• [DATA LINES]:
· · · ·
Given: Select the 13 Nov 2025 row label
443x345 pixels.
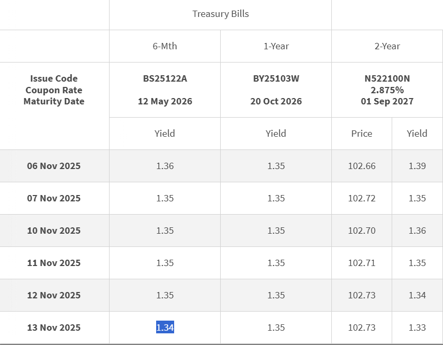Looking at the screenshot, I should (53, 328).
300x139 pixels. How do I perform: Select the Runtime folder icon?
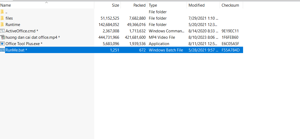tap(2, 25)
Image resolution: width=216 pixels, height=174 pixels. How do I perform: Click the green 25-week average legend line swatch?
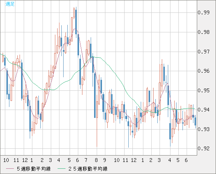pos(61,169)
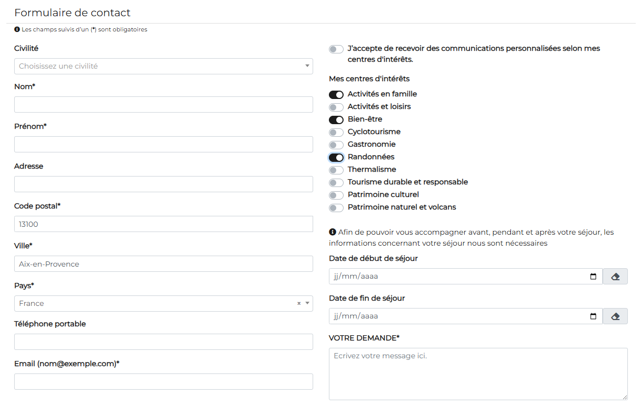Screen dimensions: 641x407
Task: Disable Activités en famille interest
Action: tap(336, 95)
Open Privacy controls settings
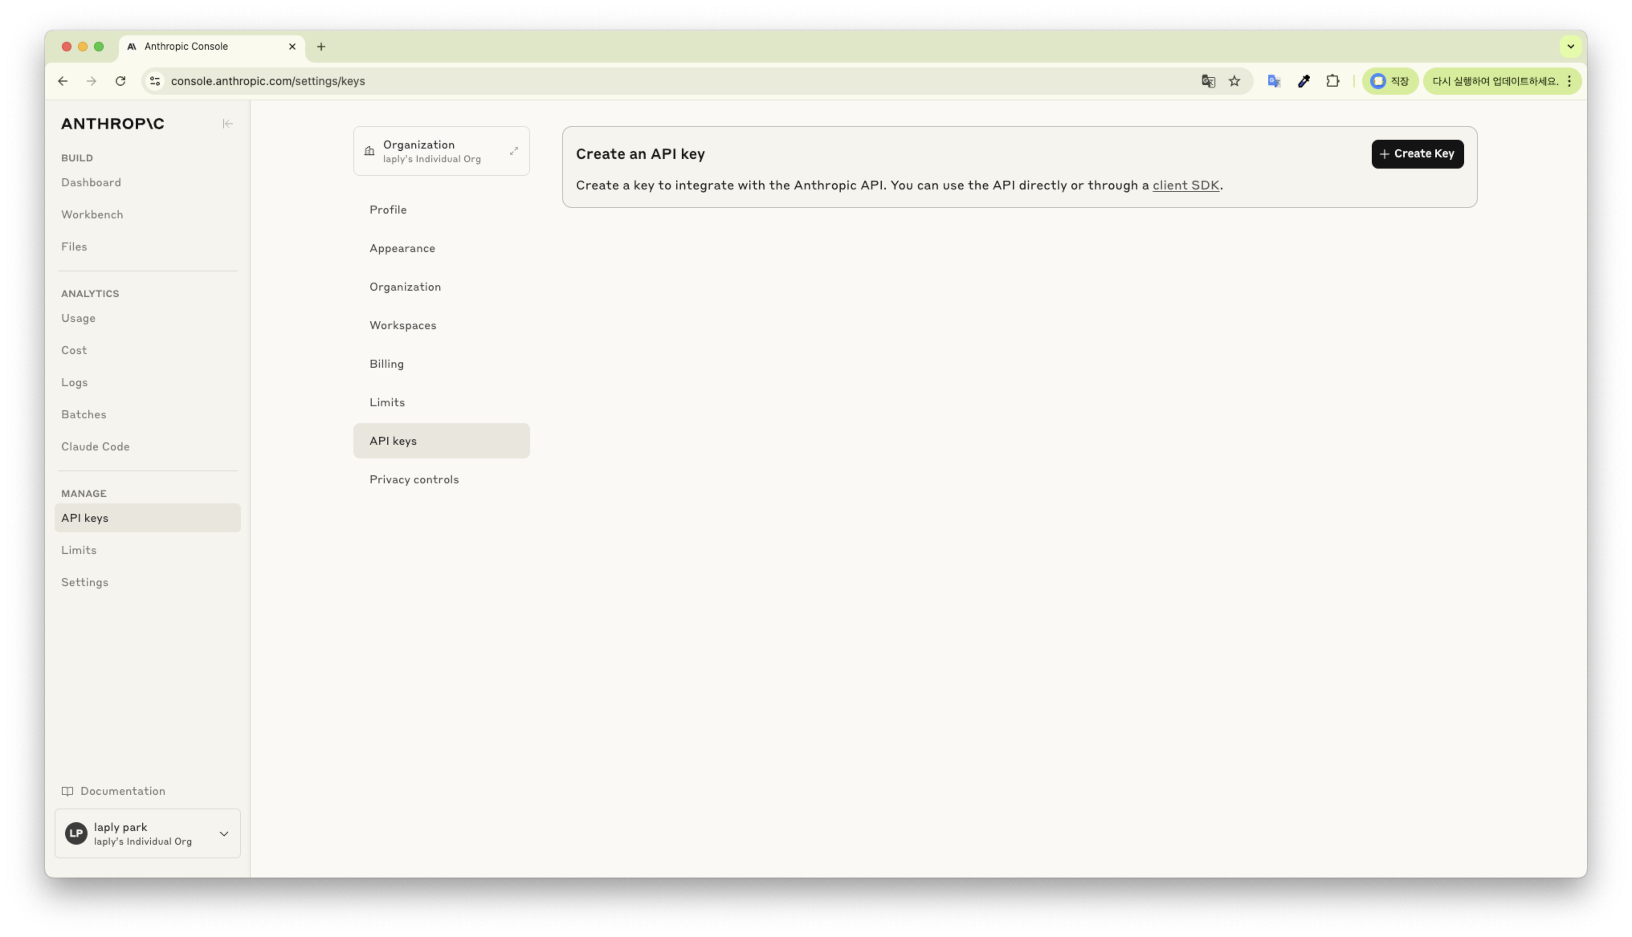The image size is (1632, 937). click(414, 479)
· · · ·
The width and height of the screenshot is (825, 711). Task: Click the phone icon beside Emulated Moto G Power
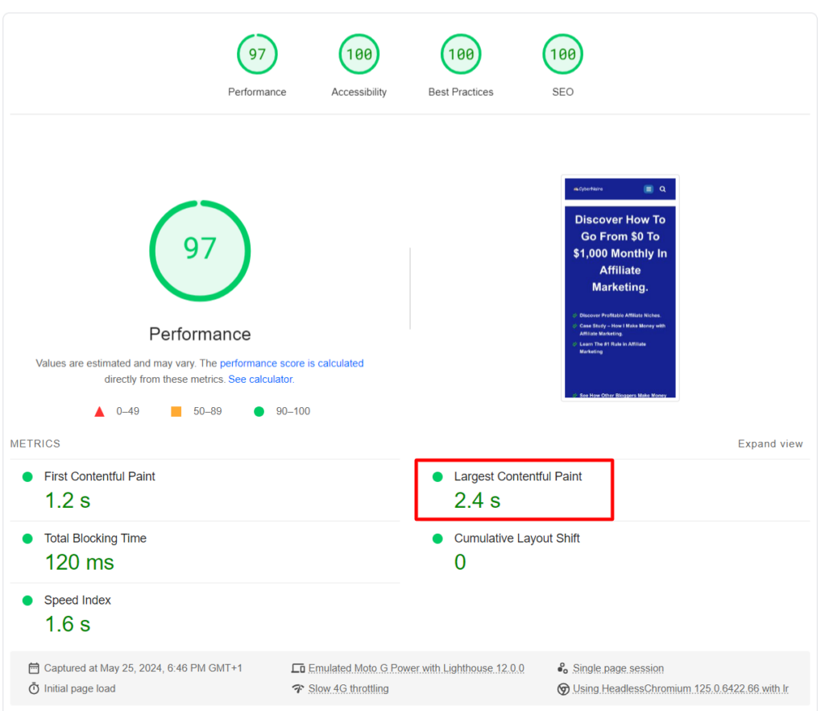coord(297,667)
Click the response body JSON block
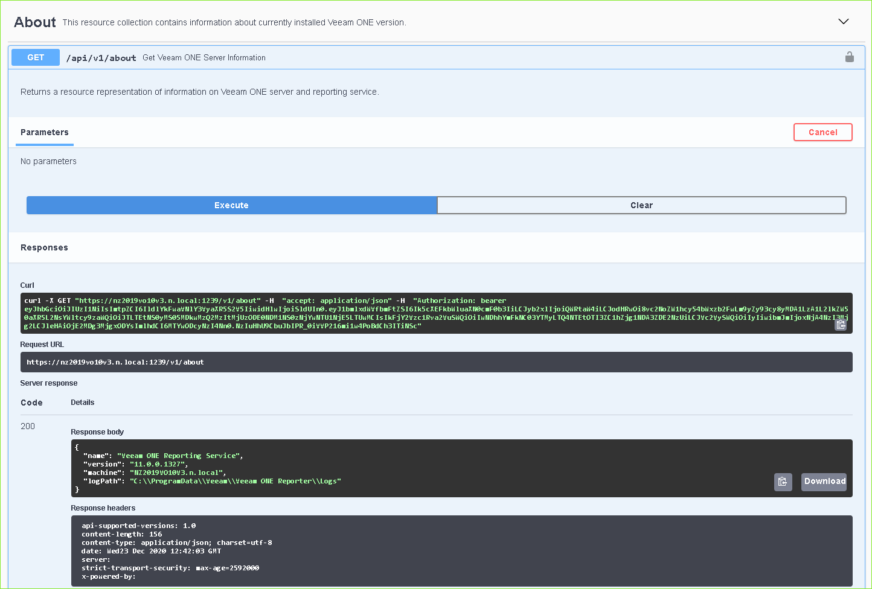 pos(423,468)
· · · ·
• [EXERCISE REQUIREMENTS]: Copy out the records again word for word, starting at the line containing "Image resolution: width=216" and ending at the line containing "The image size". Include both of those lines, and leave out the pictures.

• [RESPONSE]:
Image resolution: width=216 pixels, height=174 pixels. How do I perform: Click the green 25-week average legend line swatch?
pos(61,169)
Screen dimensions: 641x407
Task: Disable Activités en famille interest
Action: tap(336, 95)
Open Privacy controls settings
The image size is (1632, 937). click(414, 479)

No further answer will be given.